> [What you should do]: Below are records; repeat them all exactly.

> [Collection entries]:

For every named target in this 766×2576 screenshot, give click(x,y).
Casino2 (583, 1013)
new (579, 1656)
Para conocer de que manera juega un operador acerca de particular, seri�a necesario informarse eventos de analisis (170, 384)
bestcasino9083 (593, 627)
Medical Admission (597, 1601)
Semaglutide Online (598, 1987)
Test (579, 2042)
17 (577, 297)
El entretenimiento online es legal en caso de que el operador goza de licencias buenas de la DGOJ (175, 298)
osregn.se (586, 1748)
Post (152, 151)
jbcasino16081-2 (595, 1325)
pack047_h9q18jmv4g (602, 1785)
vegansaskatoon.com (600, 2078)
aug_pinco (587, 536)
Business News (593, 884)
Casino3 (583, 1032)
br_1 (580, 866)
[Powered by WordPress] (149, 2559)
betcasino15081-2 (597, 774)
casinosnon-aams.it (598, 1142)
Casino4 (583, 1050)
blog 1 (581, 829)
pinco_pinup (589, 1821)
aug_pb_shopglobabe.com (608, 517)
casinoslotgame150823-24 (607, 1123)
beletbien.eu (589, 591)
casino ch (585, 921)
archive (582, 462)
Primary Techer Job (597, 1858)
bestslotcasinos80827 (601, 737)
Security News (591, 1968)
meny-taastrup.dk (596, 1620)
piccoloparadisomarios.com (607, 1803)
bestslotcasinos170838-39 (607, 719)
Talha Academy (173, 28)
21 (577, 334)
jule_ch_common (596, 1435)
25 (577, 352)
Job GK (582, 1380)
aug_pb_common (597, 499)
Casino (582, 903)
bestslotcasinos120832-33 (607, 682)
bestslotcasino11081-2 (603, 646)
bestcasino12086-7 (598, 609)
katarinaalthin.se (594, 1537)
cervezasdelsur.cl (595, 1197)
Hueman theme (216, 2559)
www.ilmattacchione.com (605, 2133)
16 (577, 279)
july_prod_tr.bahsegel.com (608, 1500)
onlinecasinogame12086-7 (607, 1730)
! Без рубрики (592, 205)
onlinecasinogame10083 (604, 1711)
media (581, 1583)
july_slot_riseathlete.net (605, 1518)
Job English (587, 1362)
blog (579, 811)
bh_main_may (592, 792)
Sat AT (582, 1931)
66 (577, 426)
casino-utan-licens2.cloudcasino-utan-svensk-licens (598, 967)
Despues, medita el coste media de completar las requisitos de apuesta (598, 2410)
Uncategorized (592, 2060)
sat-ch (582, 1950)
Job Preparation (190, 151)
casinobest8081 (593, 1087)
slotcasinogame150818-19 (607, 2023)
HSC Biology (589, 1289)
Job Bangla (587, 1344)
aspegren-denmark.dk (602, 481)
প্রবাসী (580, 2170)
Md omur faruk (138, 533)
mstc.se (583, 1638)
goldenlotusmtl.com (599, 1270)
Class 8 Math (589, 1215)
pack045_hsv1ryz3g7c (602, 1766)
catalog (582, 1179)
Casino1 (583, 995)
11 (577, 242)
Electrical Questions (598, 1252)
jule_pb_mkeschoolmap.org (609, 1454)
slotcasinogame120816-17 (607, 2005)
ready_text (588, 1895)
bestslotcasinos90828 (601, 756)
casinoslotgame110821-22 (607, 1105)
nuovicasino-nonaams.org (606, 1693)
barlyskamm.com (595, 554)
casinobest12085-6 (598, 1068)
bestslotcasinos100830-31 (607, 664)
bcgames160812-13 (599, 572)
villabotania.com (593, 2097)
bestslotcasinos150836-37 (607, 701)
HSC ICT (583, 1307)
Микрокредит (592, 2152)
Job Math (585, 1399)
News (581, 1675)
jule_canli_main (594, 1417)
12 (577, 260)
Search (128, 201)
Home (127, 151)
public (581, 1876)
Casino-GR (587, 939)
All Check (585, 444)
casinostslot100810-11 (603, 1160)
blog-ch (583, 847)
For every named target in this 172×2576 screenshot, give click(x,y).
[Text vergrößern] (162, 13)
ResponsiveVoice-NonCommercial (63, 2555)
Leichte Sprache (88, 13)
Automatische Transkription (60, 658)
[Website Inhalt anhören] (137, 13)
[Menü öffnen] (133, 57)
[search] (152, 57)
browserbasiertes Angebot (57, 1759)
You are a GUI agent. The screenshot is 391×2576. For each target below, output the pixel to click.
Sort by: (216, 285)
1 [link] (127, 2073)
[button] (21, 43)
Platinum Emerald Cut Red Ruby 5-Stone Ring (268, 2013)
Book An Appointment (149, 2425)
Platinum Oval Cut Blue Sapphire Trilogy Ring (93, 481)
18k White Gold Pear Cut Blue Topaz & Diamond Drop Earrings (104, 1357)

> [Output below]:
For every named target in this 766×2576 screenshot, give click(x,y).
Casino2 (583, 1013)
new (579, 1656)
Para conocer de que manera juega un operador acerca de particular, seri�a necesario informarse eventos de analisis (170, 384)
bestcasino9083 (593, 627)
Medical Admission (597, 1601)
Semaglutide Online (598, 1987)
Test (579, 2042)
17 (577, 297)
El entretenimiento online es legal en caso de que el operador goza de licencias buenas de la DGOJ (175, 298)
osregn.se (586, 1748)
Post (152, 151)
jbcasino16081-2 (595, 1325)
pack047_h9q18jmv4g (602, 1785)
vegansaskatoon.com (600, 2078)
aug_pinco (587, 536)
Business News (593, 884)
Casino3 (583, 1032)
br_1 (580, 866)
[Powered by WordPress] (149, 2559)
betcasino15081-2 (597, 774)
casinosnon-aams.it (598, 1142)
Casino4 (583, 1050)
blog 1 (581, 829)
pinco_pinup (589, 1821)
aug_pb_shopglobabe.com (608, 517)
casinoslotgame150823-24 (607, 1123)
beletbien.eu (589, 591)
casino ch (585, 921)
archive (582, 462)
Primary Techer Job (597, 1858)
bestslotcasinos80827 (601, 737)
Security News (591, 1968)
meny-taastrup.dk (596, 1620)
piccoloparadisomarios.com (607, 1803)
bestslotcasinos170838-39 (607, 719)
Talha Academy (173, 28)
21 (577, 334)
jule_ch_common (596, 1435)
25 (577, 352)
Job GK (582, 1380)
aug_pb_common (597, 499)
Casino (582, 903)
bestslotcasinos120832-33 (607, 682)
bestslotcasino11081-2 (603, 646)
bestcasino12086-7 (598, 609)
katarinaalthin.se (594, 1537)
cervezasdelsur.cl (595, 1197)
Hueman theme (216, 2559)
www.ilmattacchione.com (605, 2133)
16 (577, 279)
july_prod_tr.bahsegel.com (608, 1500)
onlinecasinogame12086-7 (607, 1730)
! Без рубрики (592, 205)
onlinecasinogame10083 (604, 1711)
media (581, 1583)
july_slot_riseathlete.net (605, 1518)
Job English (587, 1362)
blog (579, 811)
bh_main_may (592, 792)
Sat AT (582, 1931)
66 (577, 426)
casino-utan-licens2.cloudcasino-utan-svensk-licens (598, 967)
Despues, medita el coste media de completar las requisitos de apuesta (598, 2410)
Uncategorized (592, 2060)
sat-ch (582, 1950)
Job Preparation (190, 151)
casinobest8081 (593, 1087)
slotcasinogame150818-19 (607, 2023)
HSC Biology (589, 1289)
Job Bangla (587, 1344)
aspegren-denmark.dk (602, 481)
প্রবাসী (580, 2170)
Md omur faruk (138, 533)
mstc.se (583, 1638)
goldenlotusmtl.com (599, 1270)
Class 8 Math (589, 1215)
pack045_hsv1ryz3g7c (602, 1766)
catalog (582, 1179)
Casino1 (583, 995)
11 (577, 242)
Electrical Questions (598, 1252)
jule_pb_mkeschoolmap.org (609, 1454)
slotcasinogame120816-17 (607, 2005)
ready_text (588, 1895)
bestslotcasinos90828 (601, 756)
casinoslotgame110821-22 (607, 1105)
nuovicasino-nonaams.org (606, 1693)
barlyskamm.com (595, 554)
casinobest12085-6 (598, 1068)
bestslotcasinos100830-31 (607, 664)
bcgames160812-13 (599, 572)
villabotania.com (593, 2097)
bestslotcasinos150836-37 (607, 701)
HSC ICT (583, 1307)
Микрокредит (592, 2152)
Job Math (585, 1399)
News (581, 1675)
jule_canli_main (594, 1417)
12 (577, 260)
Search (128, 201)
Home (127, 151)
public (581, 1876)
Casino-GR (587, 939)
All Check (585, 444)
casinostslot100810-11 (603, 1160)
blog-ch (583, 847)
For every named target in this 172×2576 screenshot, give click(x,y).
[Text vergrößern] (162, 13)
ResponsiveVoice-NonCommercial (63, 2555)
Leichte Sprache (88, 13)
Automatische Transkription (60, 658)
[Website Inhalt anhören] (137, 13)
[Menü öffnen] (133, 57)
[search] (152, 57)
browserbasiertes Angebot (57, 1759)
You are a GUI agent. The screenshot is 391×2576. For each target below, output the pixel to click.
Sort by: (216, 285)
1 [link] (127, 2073)
[button] (21, 43)
Platinum Emerald Cut Red Ruby 5-Stone Ring (268, 2013)
Book An Appointment (149, 2425)
Platinum Oval Cut Blue Sapphire Trilogy Ring (93, 481)
18k White Gold Pear Cut Blue Topaz & Diamond Drop Earrings (104, 1357)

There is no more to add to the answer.